Take the line that contains "This screenshot has" and every line below it to the end of the entries, and give them again exactly, leaving out any pictures.

=== Extracted entries ===

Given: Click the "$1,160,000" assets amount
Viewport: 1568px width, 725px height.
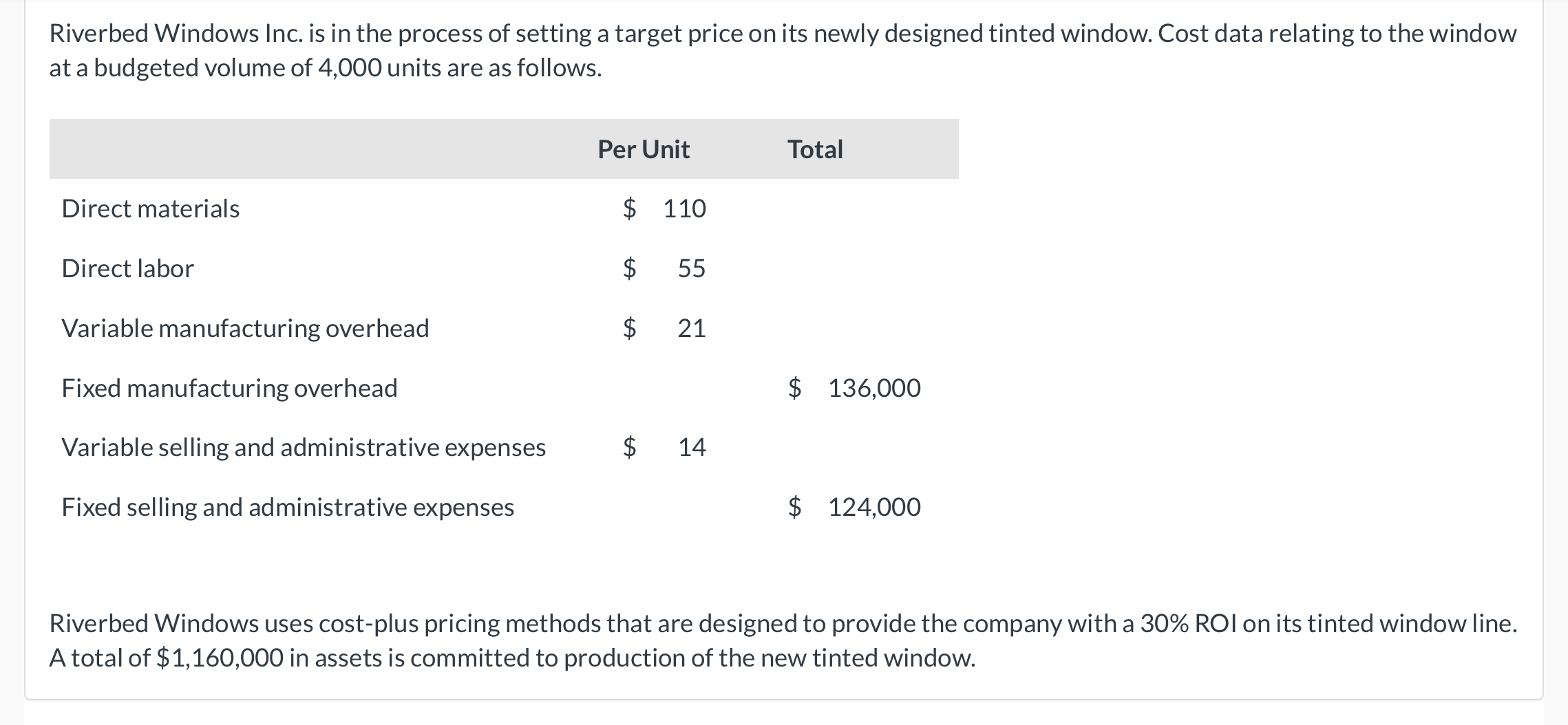Looking at the screenshot, I should click(220, 658).
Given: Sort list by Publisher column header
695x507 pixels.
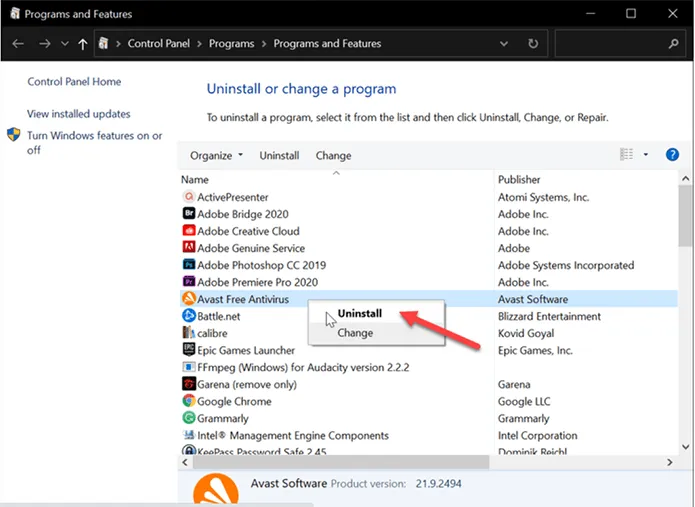Looking at the screenshot, I should tap(522, 179).
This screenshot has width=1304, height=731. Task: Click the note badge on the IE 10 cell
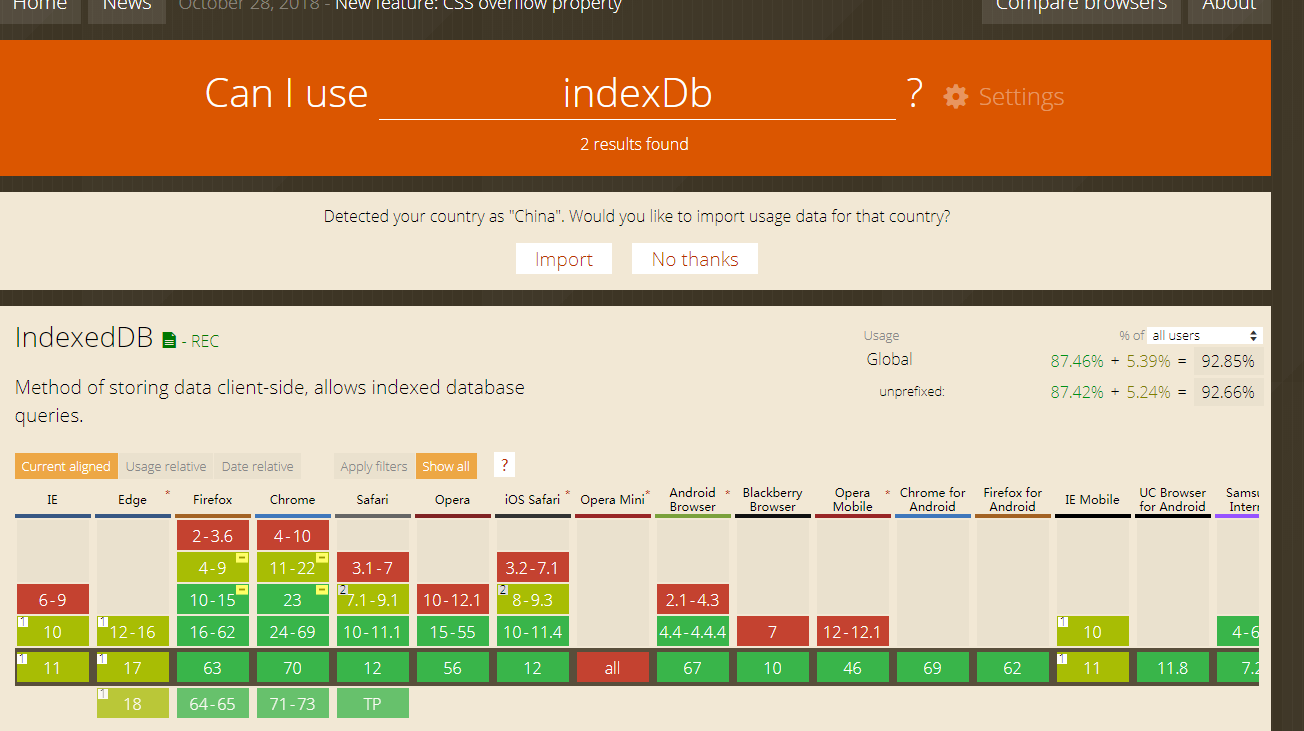(24, 622)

===

Result of the exercise ::
This screenshot has width=1304, height=731. Task: Click the note badge on the IE 10 cell
(24, 622)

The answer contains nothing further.